Instructions to follow – In the rug hooking text, why do thrift-store wool skirts need to go through the washer and dryer before they are used for hooking?

Selected passage –

════════════════════

It was with this thought in my heart and head that I started rug hooking using my handspun yarn, more specifically my fun “lumpy bumpy” yarn. Rug hooking has a proud and long history of developing  and thriving in the United States. Prior to the invention of mill-made carpets, only the wealthy could afford to have rugs shipped from England to warm their floors.  But the other classes were not to be left out.  Industrious women used flour sacks and scraps of leftover clothing, too worn and too small for any other use, to hook rugs for their floors.

Rug hooking is alive and well, both as rugs for the floor and rug art to hang on the wall.  What was once a craft born from necessity, is now an artistic pastime.  Materials are much better than they were in the past, and modern designs are often based on aesthetics. There are various categories of rug styles (primitive or modern styles, for example).  Rug hooking is a craft that is available to everyone.

What You Need

Rugs are hooked onto a foundation fabric.  These fabrics are specifically woven for rug hooking and include burlap, carpet warp (a rugged cotton material), primitive linen, and bleached Scottish linen.  I hook either on Scottish Linen or a style of primitive linen that is woven with both white and natural yarns.  Most primitive linen is woven with only natural colored yarn and I find it harder to see my pattern on those fabrics.

“Flower Basket” in progress, showing the foundation fabric with the open weave.

For a floor rug, you will need 100% wool yarn and/or fabric.  Traditional rug hookers use wool fabric that has been specially woven for rug hooking.  Savvy shoppers find wool skirts at the thrift store, wash and dry them in the washing machine, then disassemble them.  They must be washed and dried to full the fabric enough to cut it into strips for hooking.

For a wall hanging, basically anything goes!  Wool is still preferable to cotton, but you can also include novelty yarns, acrylic yarn, sari silk, metallic ribbon, anything you can find in a worsted or bulky weight.  Novelty yarns are typically combined or hooked with a heavier yarn.  Wall art is where the rug hooking fun begins for spinners!  If you can get it through the holes in the foundation fabric, or couch it on top as an accent, you can use it.  

If you use wool fabric, it must be cut into strips about a yard long.  There are strip cutters specifically for this purpose and “cuts” range in size anywhere from 2/16 of an inch up to 1/2 inch.  If you aren’t using much fabric, you can get by with a rotary cutter.  

Additional equipment includes a rug hooking stand and a hook.  Sometimes a large embroidery stand will do.  The foundation fabric must be held very taut for hooking.  

When purchasing a hook, look for one with a tapered shaft, smaller at the hook end and tapering to a larger size.  Being able to push the hook down far enough to make a big hole to draw your yarn through is an important plus!

Finally, you will need a pattern (or not).  Rug hooking patterns are available from many shops on the internet.  Alternatively, you can draw your own or start from a photograph as your inspiration. 

Patterns are available already drawn on linen, or you can use a light table (a glass table with a light underneath it) to trace the pattern on your own foundation cloth. For hooking with art yarn specifically, it is a good idea to keep the pattern simple.  And remember:  the pattern is just a suggestion; you can follow it or use it as a guideline.

════════════════════

Records from a data collection –
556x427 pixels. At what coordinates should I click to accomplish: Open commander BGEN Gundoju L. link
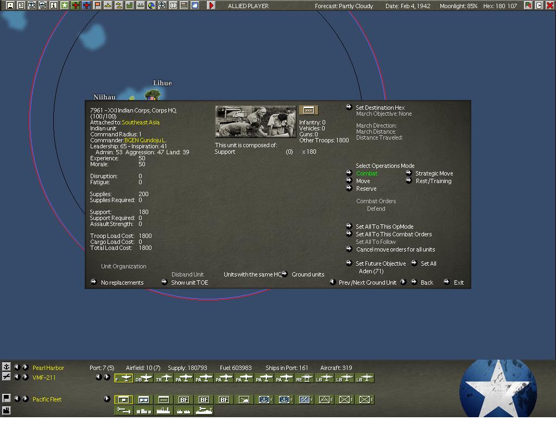(145, 141)
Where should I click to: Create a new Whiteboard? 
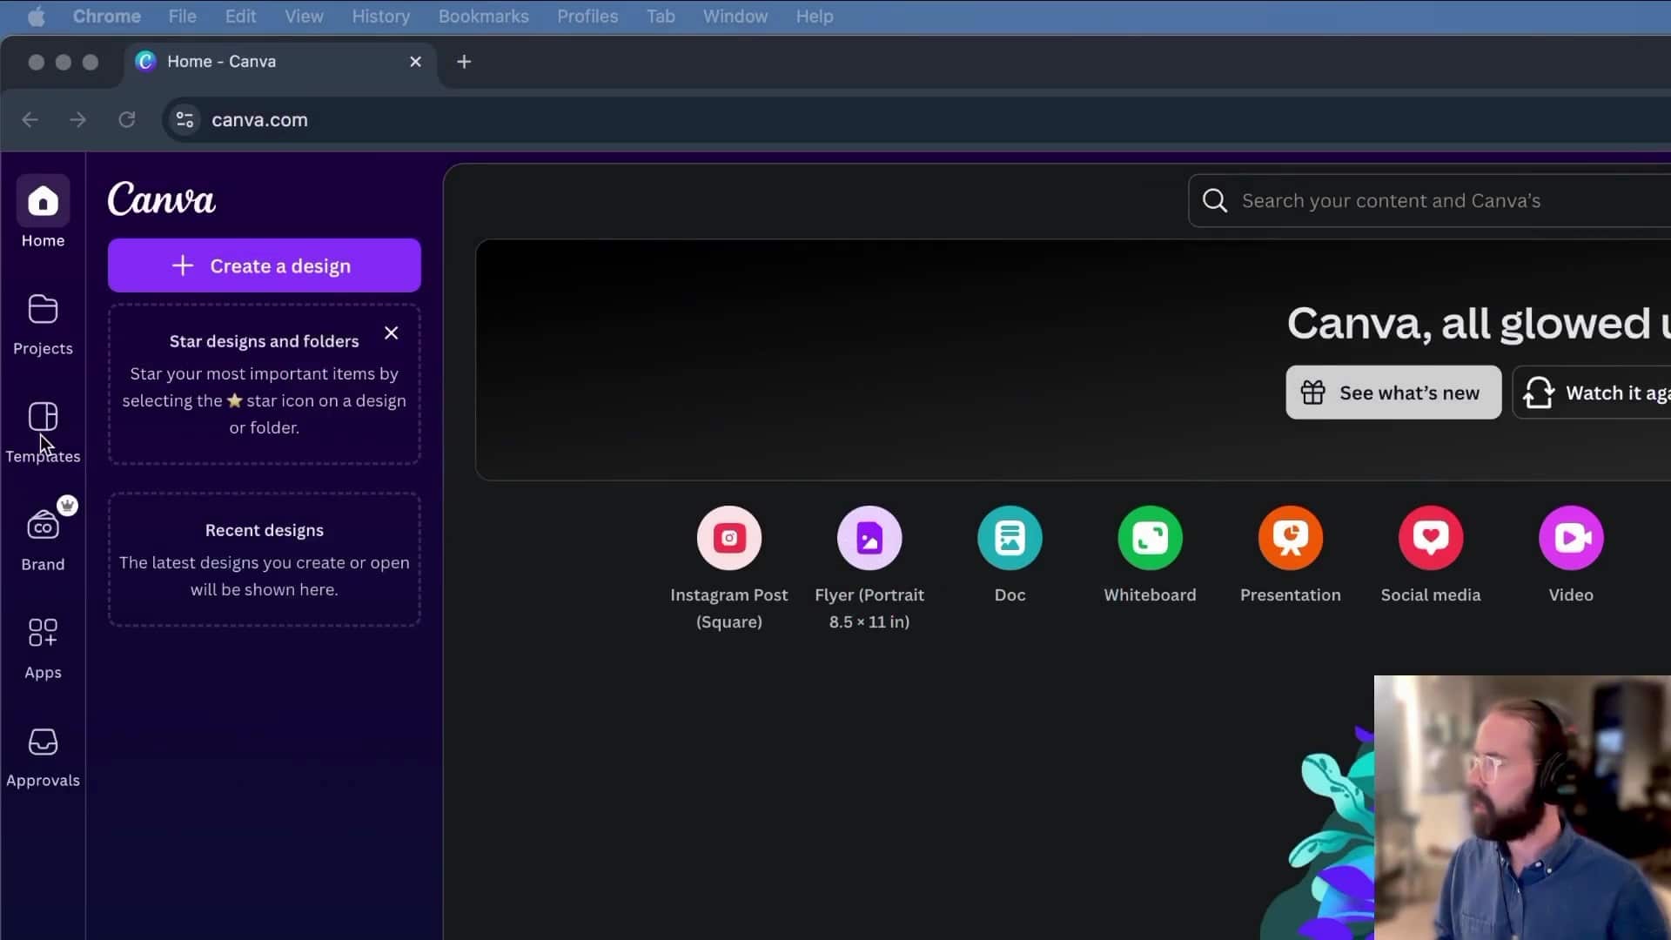click(1150, 538)
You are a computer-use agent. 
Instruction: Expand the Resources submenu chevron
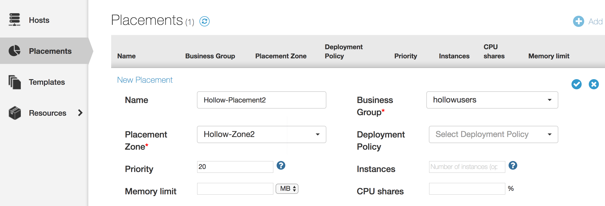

════════════════════

Answer to the problem – Washing and drying fulls the wool enough that it can be cut into strips for hooking.